I understand the motivation for large scale stuff like that...but your thoughts on simple concats?
e.g. log.debug("Here is some stuff that happened" + someStuff);
Just out of interests, did your profiling pick up less or more time spent in that than wrapping it in a debug?
-----Original Message-----
From: Mark Mahieu [mailto:[EMAIL PROTECTED]]
Sent: Wednesday, 13 August 2003 9:02 AM
To: geronimo-dev
Subject: Logging code and Garbage Collection
All,
I know this is a tad early to comment on the code in CVS, but I've just
noticed code like this (in
org.apache.geronimo.deployment.scanner.DeploymentScanner)

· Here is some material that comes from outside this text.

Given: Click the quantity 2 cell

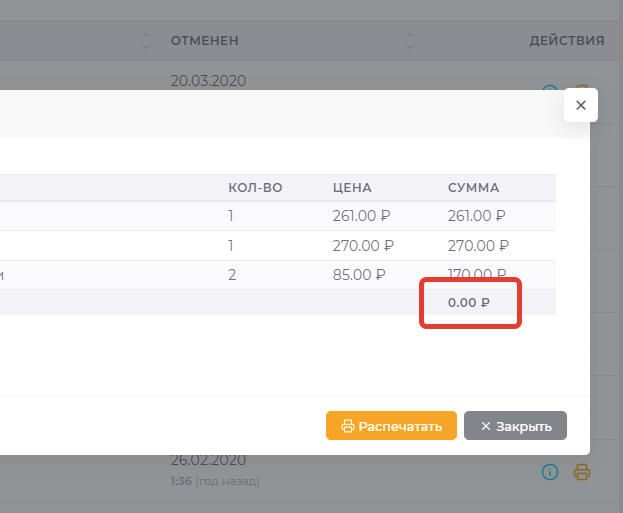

log.debug("Finished scan of " + url + ", " + result.size() + "
deployment(s) found");
Could everyone make sure that log statements are wrapped (eg.):
if (log.isDebugEnabled()) {
log.debug("Finished scan of " + url + ", " + result.size() + "
deployment(s) found");
}
The reason being that while profiling a J2EE application a while back we
found that well over 50% of the processors' time was spent executing log
statements just like the above - most of that with the VM messing around
creating StringBuffer objects and then garbage collecting them. In the
case above, this will happen regardless of the logging level in use i.e.
*even if* debug messages aren't actually being output.
A couple of cavaeats:
1) The code above is only executed periodically, so it's not really a
great example of a performance killer ;-)
2) Sun's 1.4.2 VM may be better at mitigating this problem than the one
I was profiling (1.3.1). Still, not everyone will use Sun's VM.
I know this sounds incredibly picky at this stage but I think it'd be an
idea to get into good habits now rather than later. If others agree
with the above, I'll add it to the coding standards in the Wiki.